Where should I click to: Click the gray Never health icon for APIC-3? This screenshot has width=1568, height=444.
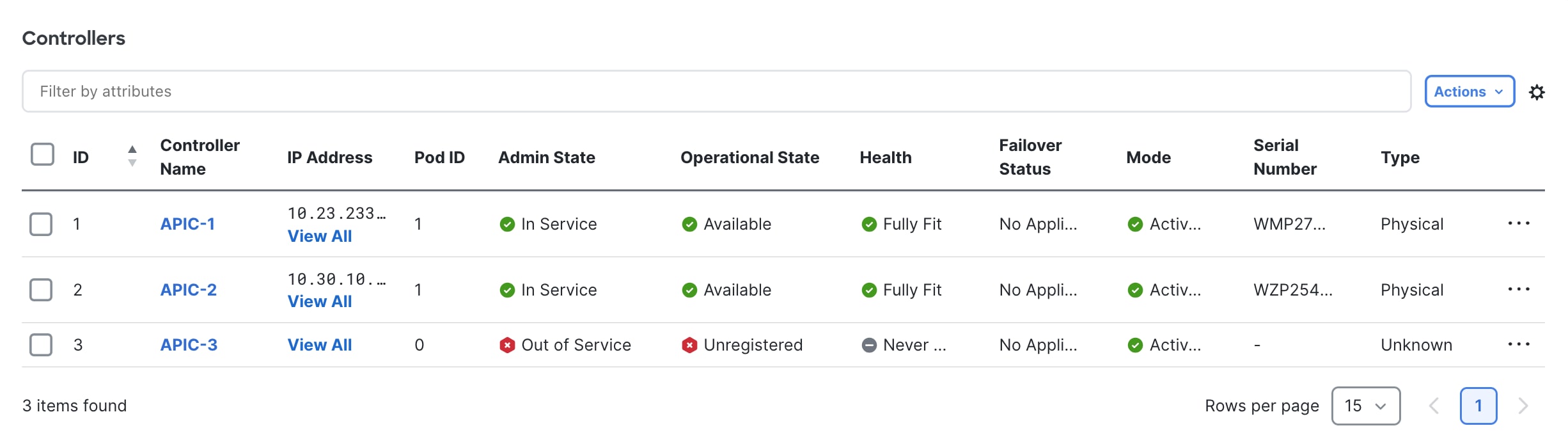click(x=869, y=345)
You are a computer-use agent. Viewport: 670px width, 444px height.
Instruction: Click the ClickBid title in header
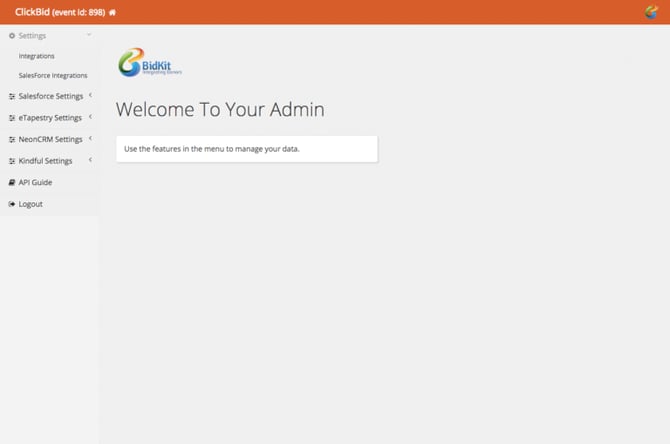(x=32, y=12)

........

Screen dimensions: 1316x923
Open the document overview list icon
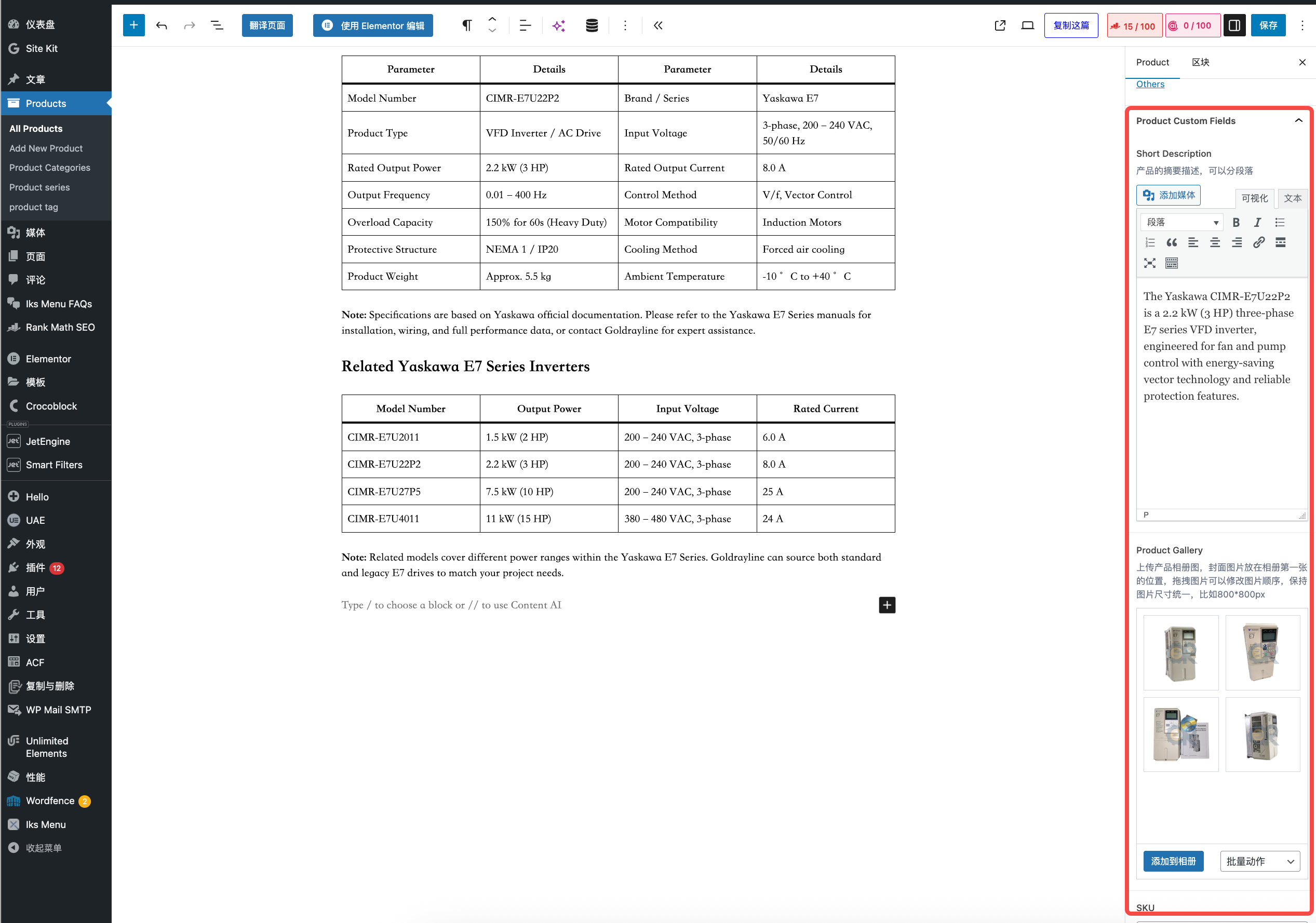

........

= STATED EXERCISE =
Change "header" to "page banner" in the material from the line containing "Where should I" through the line containing "(x=32, y=12)", and write out that stretch with everything else the same. Omit the pictures.

= EXERCISE RESPONSE =
Where should I click to: Click the gray Never health icon for APIC-3? This screenshot has width=1568, height=444.
click(x=869, y=345)
You are a computer-use agent. Viewport: 670px width, 444px height.
Instruction: Click the ClickBid title in page banner
(x=32, y=12)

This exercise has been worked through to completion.